Natale è quel periodo dell’anno in cui tutti parlano del Natale.
Sembra ovvio e scontato ma è cosi. Quindi partono i vari servizi sugli italiani a tavola, cosa mangiano, le tradizioni, l’intervista al vip di turno “come festeggerà Alfonso signorini il Natale”?
-“hum strana usanza quella di utilizzare come segna posto sulla sedia il puntale dell’albero signor Signorini”

SIGMO

 

 

 

 

 

Naturalmente ogni anno  infarciscono il servizio con qualcosa di nuovo. Uno pensa che con il Natale i telegiornali, adottino un tono un pochino più morigerato, e ci credi davvero quando Studio Aperto parte fortissimo con uno struggente “non sarà un natale di gioia per tutti, abbiamo incontrato gli ospiti del centro di accoglienza alla periferia di Roma, ma prima, LE TETTE DI MELITA TONIOLOOOOO”.

MELITA
.

 

 

 

 

 

 

Ma benchè passino gli anni ci sono delle cose che non cambiano e spero non cambieranno mai.
E sono le tradizioni natalizie
Ovvero:

La reunion degli Wham!

Mariah Carey che viene scongelata, torna nelle radio per fare cassa.
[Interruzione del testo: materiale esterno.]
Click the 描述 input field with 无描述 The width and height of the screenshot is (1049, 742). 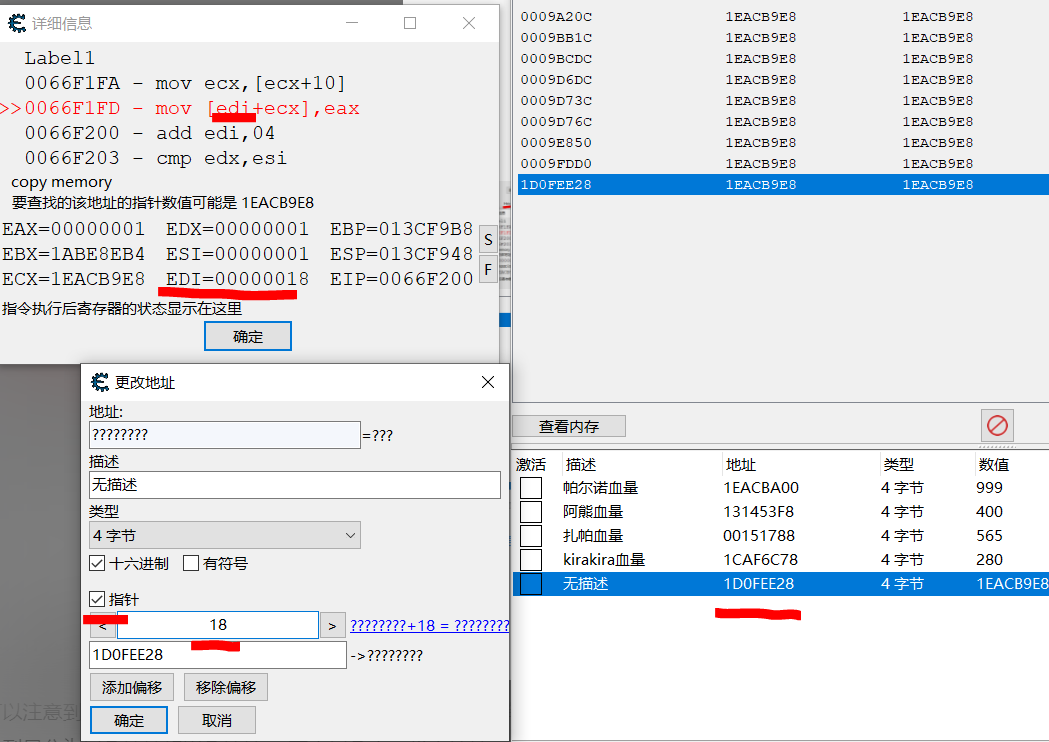[x=294, y=485]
Ci vediamo l’anno prossimo

La Canzone di Natale di #radiodeejay

A Natale puoi, fare quello che non puoi fare mai.
Cazzate.

Su Italia1 miracolo sulla 34 strada
Il giorno dopo su rete4: una poltrona per due
A seguire: Maratona mamma ho perso l’aereo

Ti ricordi che esiste il Chivas Regal

Quello che grida ambo a tombola dopo che è uscito solo un numero.

Quello che compra il lattante al mercante in fiera

Vivi con terrore ogni volta che ti arriva un sms perchè sai che potrebbe essere una di quelle catene in cui Babbo Natale è un puttaniere, la befana è un troione e se non inoltri il messaggio a 10 persone (ma  non a me che te l’ ho mandato naturalmente)  le renne entrano in casa tua e cominceranno a cagare O V U N Q U E
Esempio:
” ΩΩΩΩΩΩΩΩ
queste sono le renne di babbo natale viste da dietro, se non inolti il messaggio cominceranno a cagare e avrai un 2015 di merda”
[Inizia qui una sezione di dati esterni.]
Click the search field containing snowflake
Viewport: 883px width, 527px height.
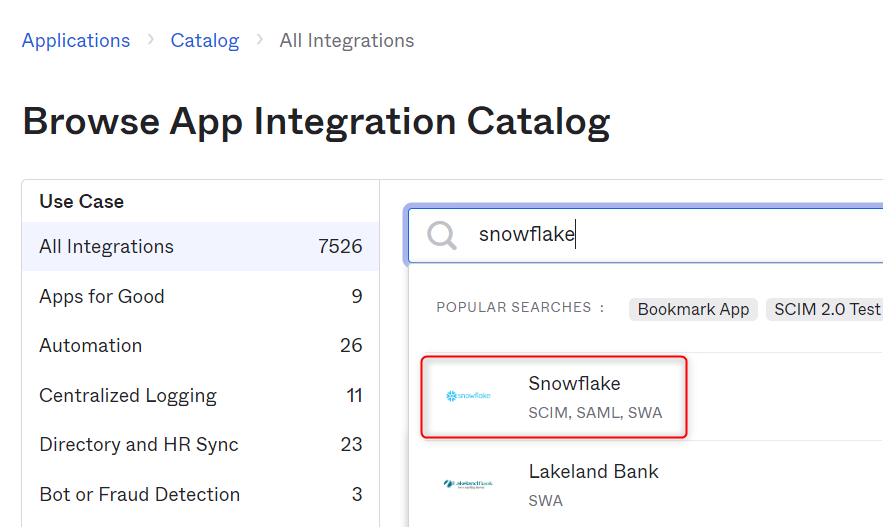[645, 235]
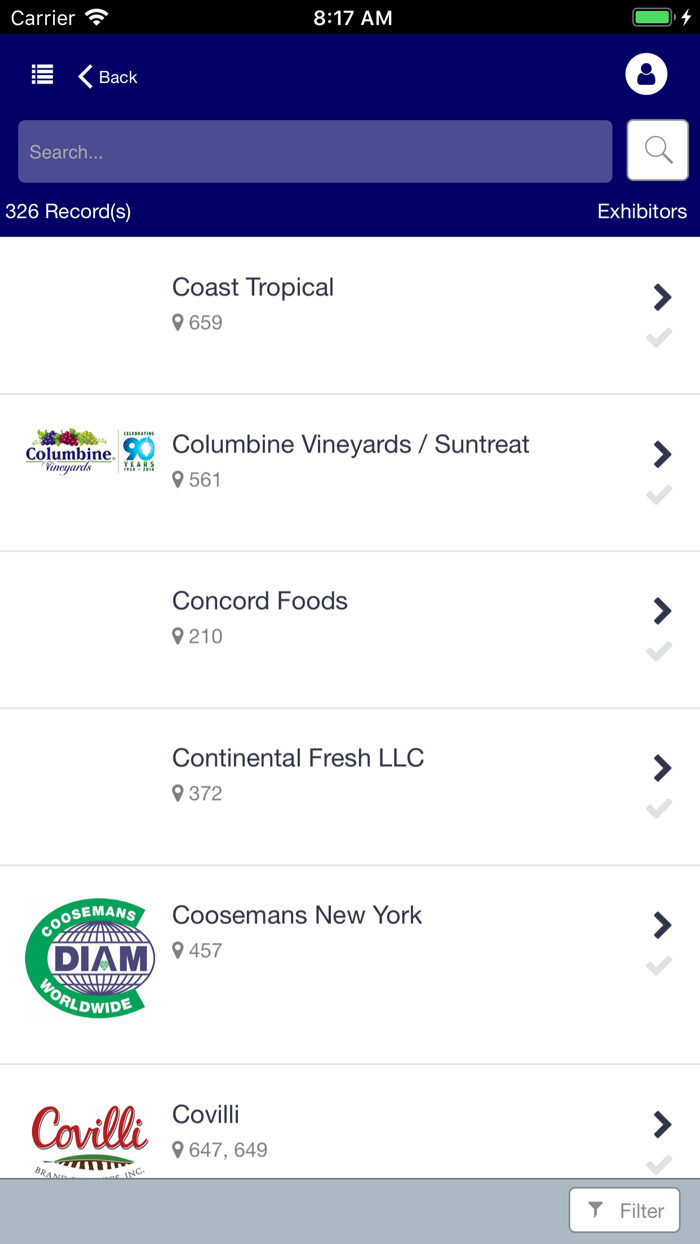Screen dimensions: 700x1244
Task: Select the Coosemans DIAM Worldwide logo
Action: (x=89, y=957)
Qualcuno organizza feste a casa mia con 40 invitati, e sistematicamente i Re Magi spariscono dal presepe e si sparpagliano tra ventilatore, mensole varie e albero di Natale.
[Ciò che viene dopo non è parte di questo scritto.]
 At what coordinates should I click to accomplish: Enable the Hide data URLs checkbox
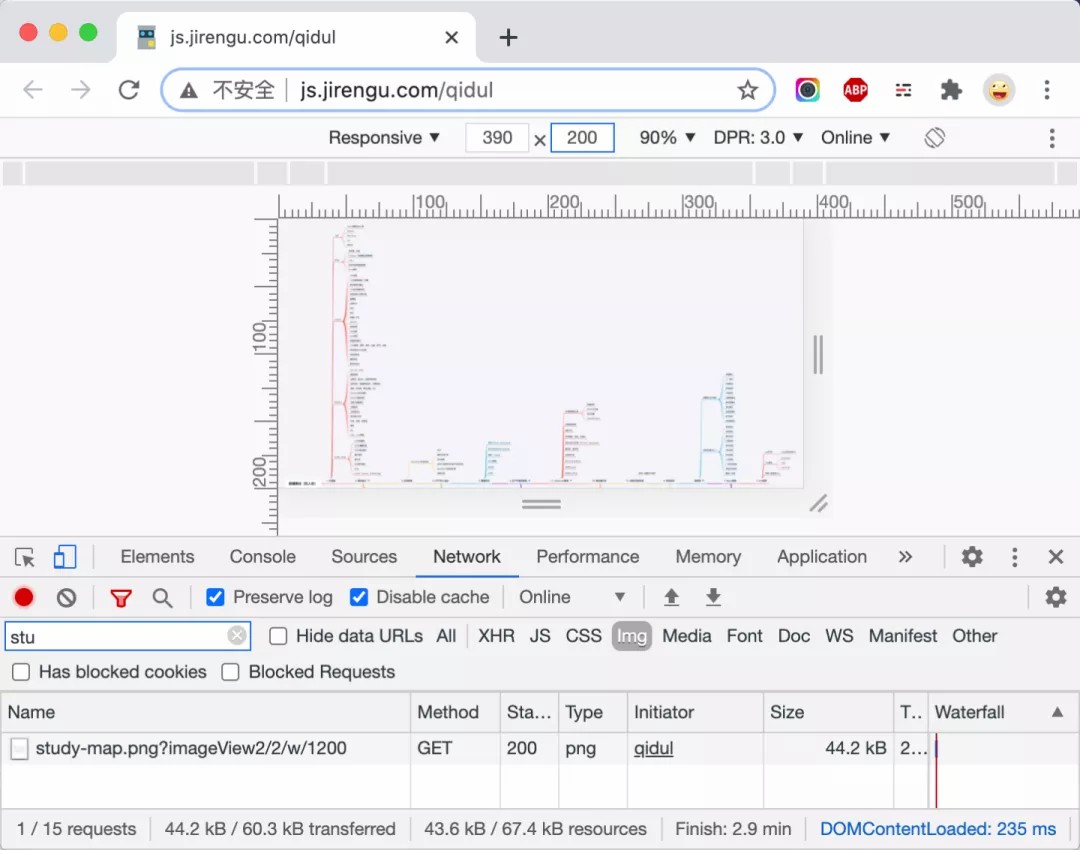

I re magi che avevano detto “oh raga c’è crisi, quest’anno solo un pensierino mi raccomando” e Melchiorre invece se ne esce portando dell’oro.

Le pecorelle del presepe scopano fortissimo.
Dovunque.
Non per forza a pecora.
Non per forza con altre pecore.

In giro in città- caso 1:

-Ciao!
-Hey ciao! (“chiccazzoè???”)

In giro in città- caso 2:
-Oh Giova se non ci vediamo auguri!
-Anche a te caro. (“Chiccazzoè??? E perchè sa il mio nome???”)

Il capitone non lo mangio perchè è viscido.
(lo devi mangiare, non passartelo in mezzo alle cosce)

Un nuovo cd di canzoni natalizie rivisitate in versione jazz, indie, chillout, prog post atomic grunge.
Dopo Mario Biondi, Bublè, Irene Grandi, Celine Dion presto in edicola quello di Marilyn Manson.
Si chiamerà Merry kissmyass

Quel simpaticone di Michael Bublè che scoreggia sui regali

bub

L’addobbo che fa cagare a tutta la famiglia tranne ad un solo componente quindi “o lo mettiamo o da qui non esce vivo nessuno,
statuine del presepe incluse”

E infine la mia preferita, la statuina che nessuno ha mai capito quale ruolo sociale svolga all’interno del presepe: frigge il ferro, impasta i pesci, tesse il pane.